夜噺3.「ラジコン飛行50 年、仙遊の眺め」      ダム仙人 講師(写真5)

 正体不明のダム仙人さんでしたが、ご本人が明かしましたように、実は建設業界ではプロ級のラジコン男で有名な安河内孝様です。
 話はラジコン飛行機を飛ばして空中写真を取り始めた沖縄でのきっかけから始まり、現在施工中のダムの着々と姿が変る様子、石積みダムの美しさなどを、会場の皆様も息をのむ迫力ある空中からの動画でもってご紹介いただきました。
 まさに、仙人が空から覗くような仙遊の眺めでした。
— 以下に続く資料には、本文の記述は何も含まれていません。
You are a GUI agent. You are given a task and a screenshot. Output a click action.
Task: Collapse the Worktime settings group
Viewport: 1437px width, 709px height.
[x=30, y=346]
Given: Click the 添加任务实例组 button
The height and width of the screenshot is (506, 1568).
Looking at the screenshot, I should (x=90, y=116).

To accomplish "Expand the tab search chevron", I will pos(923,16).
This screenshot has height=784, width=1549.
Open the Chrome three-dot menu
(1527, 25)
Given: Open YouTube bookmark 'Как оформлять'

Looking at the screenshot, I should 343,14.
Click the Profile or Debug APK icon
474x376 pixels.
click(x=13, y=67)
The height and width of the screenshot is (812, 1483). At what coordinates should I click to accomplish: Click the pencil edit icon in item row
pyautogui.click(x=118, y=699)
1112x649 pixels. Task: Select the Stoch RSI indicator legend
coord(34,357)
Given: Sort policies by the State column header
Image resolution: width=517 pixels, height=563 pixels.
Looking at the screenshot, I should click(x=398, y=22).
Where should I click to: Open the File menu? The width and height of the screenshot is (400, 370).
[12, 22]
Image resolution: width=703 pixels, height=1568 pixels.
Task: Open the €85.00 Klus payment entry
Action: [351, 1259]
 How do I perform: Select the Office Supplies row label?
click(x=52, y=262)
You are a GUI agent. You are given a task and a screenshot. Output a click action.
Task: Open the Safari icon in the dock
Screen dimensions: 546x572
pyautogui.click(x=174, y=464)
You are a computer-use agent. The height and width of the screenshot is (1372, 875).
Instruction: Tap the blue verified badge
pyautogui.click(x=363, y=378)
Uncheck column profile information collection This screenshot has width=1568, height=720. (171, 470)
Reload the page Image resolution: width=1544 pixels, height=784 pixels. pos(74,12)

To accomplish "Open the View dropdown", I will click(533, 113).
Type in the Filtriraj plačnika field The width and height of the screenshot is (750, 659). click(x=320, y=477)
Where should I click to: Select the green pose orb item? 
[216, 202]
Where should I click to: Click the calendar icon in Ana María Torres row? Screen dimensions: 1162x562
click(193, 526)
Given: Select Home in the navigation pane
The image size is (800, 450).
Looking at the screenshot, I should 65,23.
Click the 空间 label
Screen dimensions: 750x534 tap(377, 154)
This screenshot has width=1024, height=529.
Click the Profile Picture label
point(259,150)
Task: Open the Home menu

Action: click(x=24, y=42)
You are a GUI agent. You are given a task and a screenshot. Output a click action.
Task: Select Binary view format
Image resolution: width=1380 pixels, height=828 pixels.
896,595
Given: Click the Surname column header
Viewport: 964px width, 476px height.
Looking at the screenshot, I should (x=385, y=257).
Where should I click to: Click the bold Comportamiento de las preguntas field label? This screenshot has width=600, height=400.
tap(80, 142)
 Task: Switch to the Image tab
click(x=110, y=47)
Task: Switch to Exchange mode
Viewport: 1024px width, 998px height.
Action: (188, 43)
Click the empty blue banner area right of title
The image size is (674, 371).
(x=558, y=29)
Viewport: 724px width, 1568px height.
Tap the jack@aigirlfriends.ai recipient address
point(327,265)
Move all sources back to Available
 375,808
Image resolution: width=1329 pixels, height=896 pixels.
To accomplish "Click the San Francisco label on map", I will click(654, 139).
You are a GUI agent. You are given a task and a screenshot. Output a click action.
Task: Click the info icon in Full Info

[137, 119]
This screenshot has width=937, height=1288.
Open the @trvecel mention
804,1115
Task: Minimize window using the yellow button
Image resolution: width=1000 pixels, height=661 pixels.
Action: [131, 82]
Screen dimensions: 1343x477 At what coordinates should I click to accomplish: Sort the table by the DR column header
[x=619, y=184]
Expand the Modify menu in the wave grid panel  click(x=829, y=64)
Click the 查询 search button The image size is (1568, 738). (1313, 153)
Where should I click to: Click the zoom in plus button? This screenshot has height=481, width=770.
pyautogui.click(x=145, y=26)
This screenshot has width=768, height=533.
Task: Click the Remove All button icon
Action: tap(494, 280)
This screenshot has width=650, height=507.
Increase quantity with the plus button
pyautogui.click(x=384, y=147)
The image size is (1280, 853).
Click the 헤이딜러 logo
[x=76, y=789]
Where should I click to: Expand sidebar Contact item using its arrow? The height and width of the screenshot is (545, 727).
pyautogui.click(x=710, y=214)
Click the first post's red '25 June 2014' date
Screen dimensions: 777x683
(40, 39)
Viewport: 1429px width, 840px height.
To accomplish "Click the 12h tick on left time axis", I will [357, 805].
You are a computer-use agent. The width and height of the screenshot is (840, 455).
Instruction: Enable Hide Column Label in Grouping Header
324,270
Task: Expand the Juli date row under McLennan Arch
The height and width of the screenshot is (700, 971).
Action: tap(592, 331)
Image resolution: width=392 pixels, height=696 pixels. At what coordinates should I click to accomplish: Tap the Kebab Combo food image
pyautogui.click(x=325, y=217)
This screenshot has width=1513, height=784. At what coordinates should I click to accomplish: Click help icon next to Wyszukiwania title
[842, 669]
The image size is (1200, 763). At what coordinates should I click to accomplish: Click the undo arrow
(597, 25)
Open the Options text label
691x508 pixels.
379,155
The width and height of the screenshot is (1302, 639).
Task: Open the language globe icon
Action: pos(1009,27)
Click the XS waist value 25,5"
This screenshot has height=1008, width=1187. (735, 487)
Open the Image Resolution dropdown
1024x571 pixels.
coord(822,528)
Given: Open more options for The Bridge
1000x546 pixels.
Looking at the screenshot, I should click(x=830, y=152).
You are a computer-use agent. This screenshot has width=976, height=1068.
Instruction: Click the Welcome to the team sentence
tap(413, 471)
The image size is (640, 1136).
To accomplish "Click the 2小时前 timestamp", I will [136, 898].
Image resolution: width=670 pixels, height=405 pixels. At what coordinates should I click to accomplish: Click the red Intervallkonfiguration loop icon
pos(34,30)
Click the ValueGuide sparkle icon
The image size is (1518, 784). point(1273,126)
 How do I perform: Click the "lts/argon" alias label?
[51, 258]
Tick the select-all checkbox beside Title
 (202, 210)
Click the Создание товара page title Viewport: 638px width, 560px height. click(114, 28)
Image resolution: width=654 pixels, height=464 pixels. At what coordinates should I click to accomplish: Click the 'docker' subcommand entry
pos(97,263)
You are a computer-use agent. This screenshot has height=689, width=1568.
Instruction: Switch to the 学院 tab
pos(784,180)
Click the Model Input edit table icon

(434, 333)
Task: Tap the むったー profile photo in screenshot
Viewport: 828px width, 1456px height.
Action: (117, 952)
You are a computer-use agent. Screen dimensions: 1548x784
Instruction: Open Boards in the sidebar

話の最後は、ラジコンや最近のドローンによる空中撮影の難しさの話でしたが、機体損失という幾多の犠牲をもってもラジコン飛行にこだわる男のロマンを感じさせました。

             
                 写真5 ダム仙人 講師

夜噺4.「洪水吐きダムいろいろ」          箱石憲昭 講師(写真6)

 箱石講師は、ダムの水理設計のプロ中のプロです。今回はダムのファンの興味が高いながら実態が判りにくい洪水吐きについていろいろな観点から話をいただきました。
 なぜ洪水調節とは何か、クレストゲートでも様々な種類があること、コンジットゲートや流水型ダムの登場、ゲートレス化、堤趾導流壁等の話は、プロから聞くとなるほどと合点が行きます。
 最後は、「試験湛水を待たなくてもクレスト越流が見られますよ」ということで、土木の日(11 月18 日)近辺の土曜日に土木研究所の水理模型実験を見に行きましょう。

             
                 写真6 箱石 憲昭 講師

夜噺5.「ダムを見に行こう」             星野 夕陽 講師(写真7)

 星野夕陽講師は、近年の活躍著しい若手のダムマニアです。今回はお忙しい中見に行くべきダムを22 にグループ分けして挙げていただきました。
 下位から順に、「直轄、自治体、電力、一般企業の管理するダム」と始まり、「観光、融雪、点検」の放流タイミング、「溜池、近々改造されそうなダム、戦前のダム、竣工直後、イベント限定、渇水で水位低下、再開発中、建設中、試験湛水中、点検放流、試験湛水ゲート放流」と続き、第1 位は試験湛水放流(ゲートなし)でした。
 よくぞまあ、これだけ丁寧に分類し深く分析してもらったということで、ひとえに頭が下がります。ダムツーリズムのテーマを締めくくるにふさわしい講演でした。

             
                 写真7 星野 夕陽 講師

(ダム工学会からの挨拶) 田代民治 会長 

 最後に新会長の田代会長からの挨拶となりましたが、会長には、前土木学会会長であった土木学会総会の場から、中盤に入った頃に当会場に駆けつけて頂きました。
 田代会長の挨拶は心のこもったダムへの愛情あふれるもので、会場の皆様の心も暖かくなったところで、閉会となりました。

             
                 写真8 田代 民治 会長

4.まとめ

今年もwith Dam Night の会場には笑顔と和気藹々の雰囲気が満ちており、この楽しいひとときこそ
がwith Dam Night の真髄です。冒頭に書いたように、with Dam Night は、ダム工学会の定番イベント
として定着しつつありますが、活性化小委員会としては、今後も一般市民との最前線に立つダム工学会
イベントとしてwith Dam Night の一層の工夫を図りたいと考えています。
最後に、講師各位と団体各位(日本大ダム会議、日本ダム協会、ダム技術センター、建設コンサルタ
ンツ協会、電力土木技術協会、ダム工事総括管理技術者会等)のご協力に大いに感謝するとともに、各
種段取りを担当頂いたスタッフの皆様およびご支援頂いた関係各位に対して心からの謝意を表します。